Find the line with "The image size" in the records below, then please transcribe it and every later line exactly, omitting the pictures and adding nothing.

(Stored records)
○ ○ ○ ○ ○
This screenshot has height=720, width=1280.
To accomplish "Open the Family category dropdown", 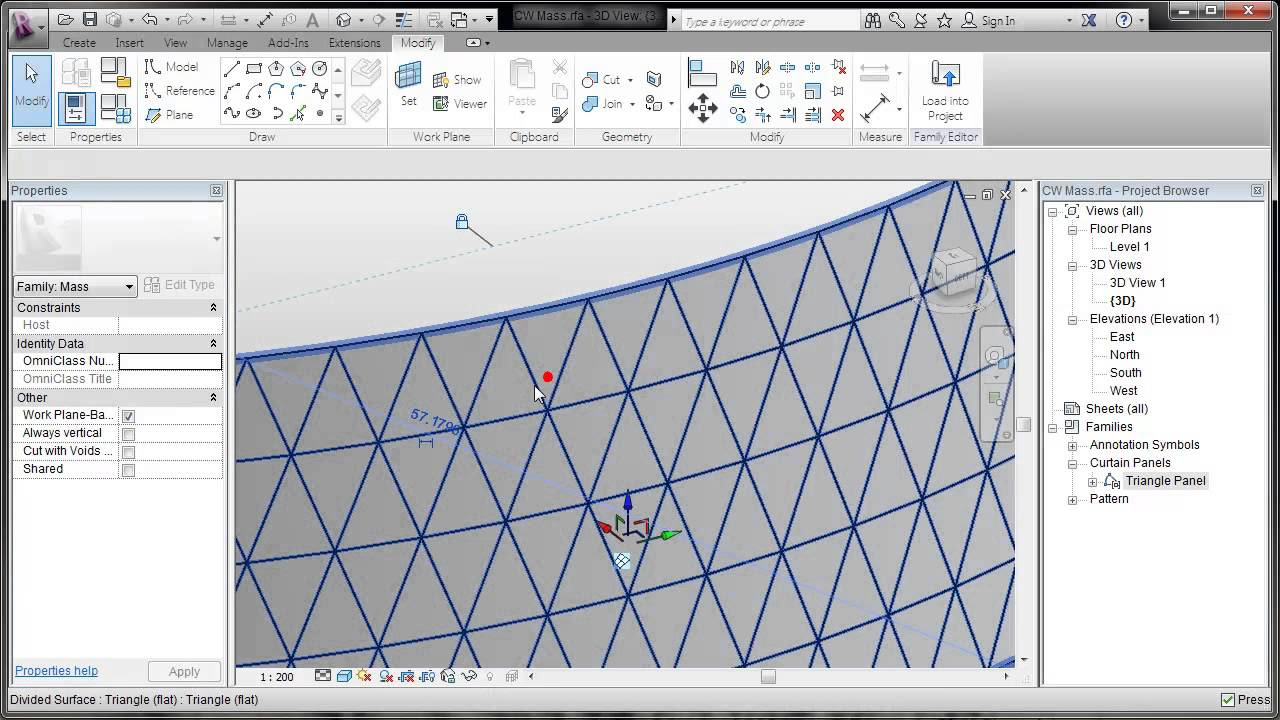I will [x=128, y=286].
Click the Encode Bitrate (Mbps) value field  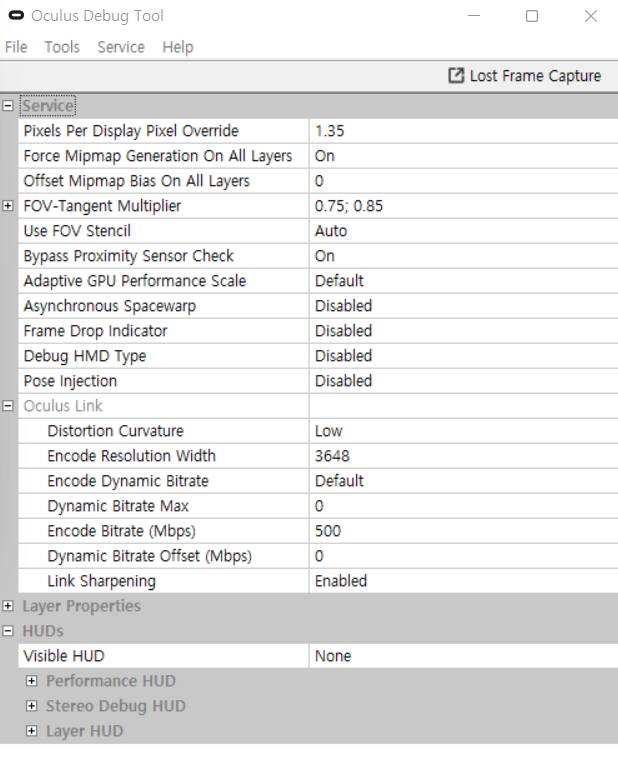point(460,531)
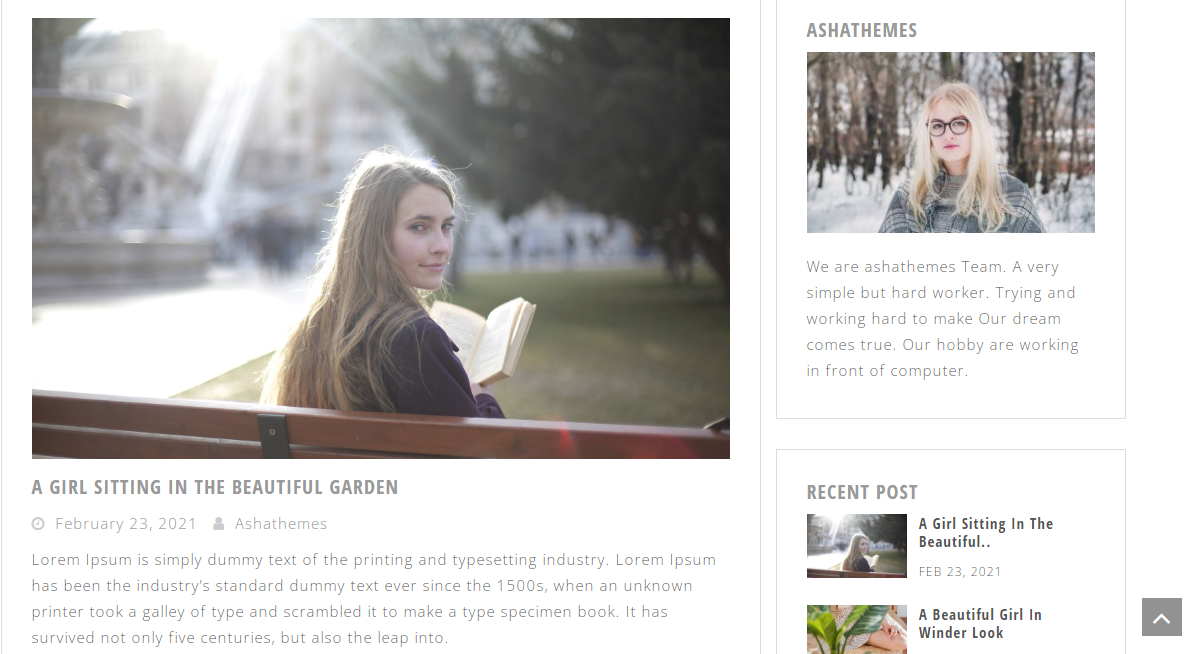Click the Lorem Ipsum excerpt paragraph of the post
Viewport: 1193px width, 654px height.
point(374,598)
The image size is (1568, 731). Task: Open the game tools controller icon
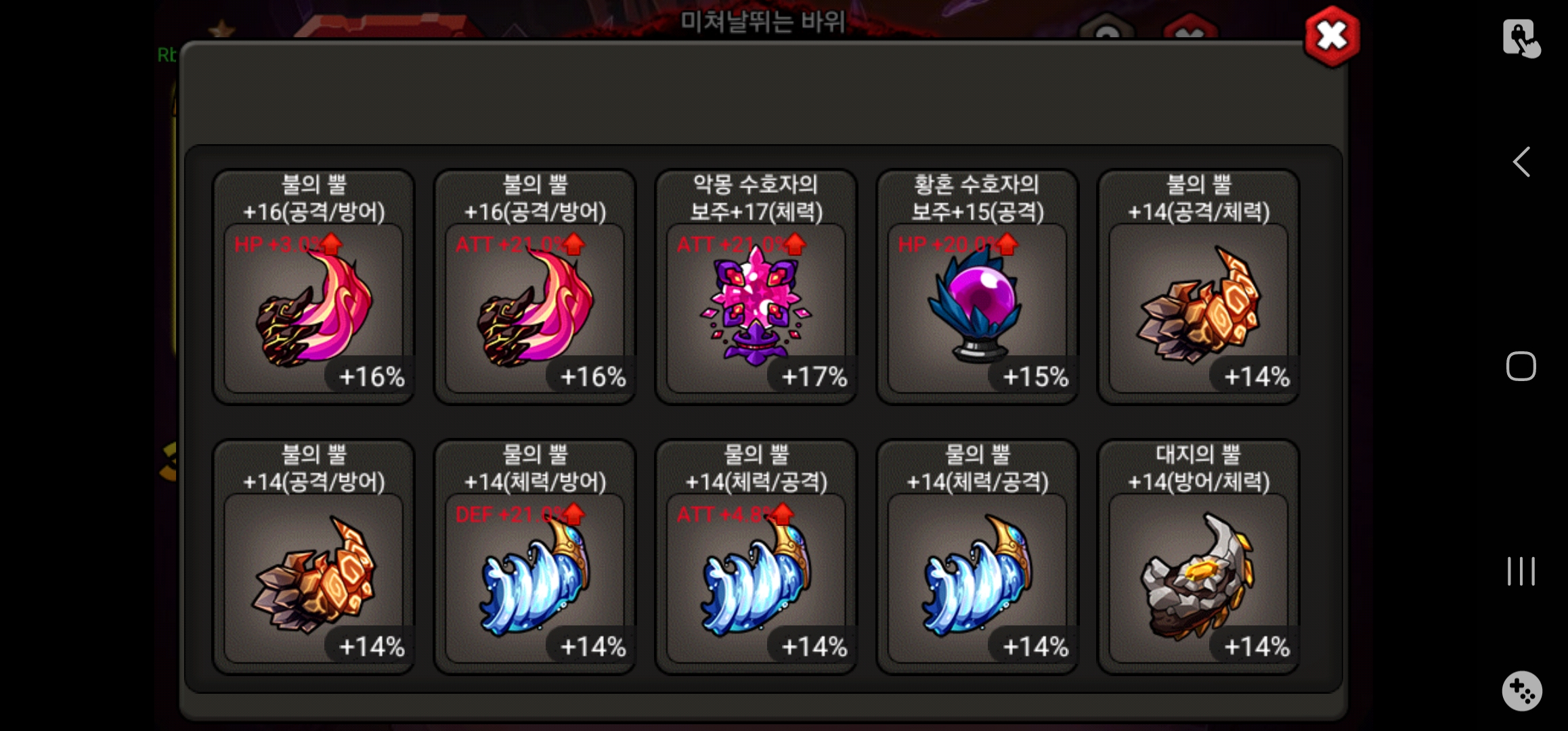pos(1522,690)
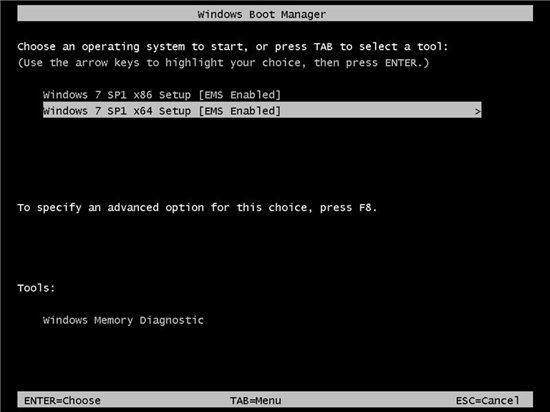Click the word Diagnostic under Tools
Viewport: 550px width, 412px height.
172,320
○ ○ ○ ○ ○
### Problem solution
The image size is (1568, 731). Task: Open the game tools controller icon
pos(1522,690)
Click the word Diagnostic under Tools
Viewport: 550px width, 412px height.
172,320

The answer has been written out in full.